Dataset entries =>
###

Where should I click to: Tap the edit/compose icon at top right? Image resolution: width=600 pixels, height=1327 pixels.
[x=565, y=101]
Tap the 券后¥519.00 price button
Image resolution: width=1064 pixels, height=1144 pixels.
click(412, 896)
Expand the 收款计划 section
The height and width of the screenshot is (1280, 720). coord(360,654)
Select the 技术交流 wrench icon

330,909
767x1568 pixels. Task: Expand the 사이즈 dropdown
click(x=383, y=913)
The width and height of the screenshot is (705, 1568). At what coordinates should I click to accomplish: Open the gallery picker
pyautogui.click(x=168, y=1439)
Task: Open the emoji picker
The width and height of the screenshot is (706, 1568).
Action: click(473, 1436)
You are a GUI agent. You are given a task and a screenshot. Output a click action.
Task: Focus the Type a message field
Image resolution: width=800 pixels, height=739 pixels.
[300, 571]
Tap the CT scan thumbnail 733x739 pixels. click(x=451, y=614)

###

Copy out all of the material above word for word, keeping every line intact.

Where should I click to: Tap the edit/compose icon at top right? Image resolution: width=600 pixels, height=1327 pixels.
[x=565, y=101]
Tap the 券后¥519.00 price button
Image resolution: width=1064 pixels, height=1144 pixels.
click(412, 896)
Expand the 收款计划 section
The height and width of the screenshot is (1280, 720). coord(360,654)
Select the 技术交流 wrench icon

330,909
767x1568 pixels. Task: Expand the 사이즈 dropdown
click(x=383, y=913)
The width and height of the screenshot is (705, 1568). At what coordinates should I click to accomplish: Open the gallery picker
pyautogui.click(x=168, y=1439)
Task: Open the emoji picker
The width and height of the screenshot is (706, 1568).
Action: click(473, 1436)
You are a GUI agent. You are given a task and a screenshot. Output a click action.
Task: Focus the Type a message field
Image resolution: width=800 pixels, height=739 pixels.
[300, 571]
Tap the CT scan thumbnail 733x739 pixels. click(x=451, y=614)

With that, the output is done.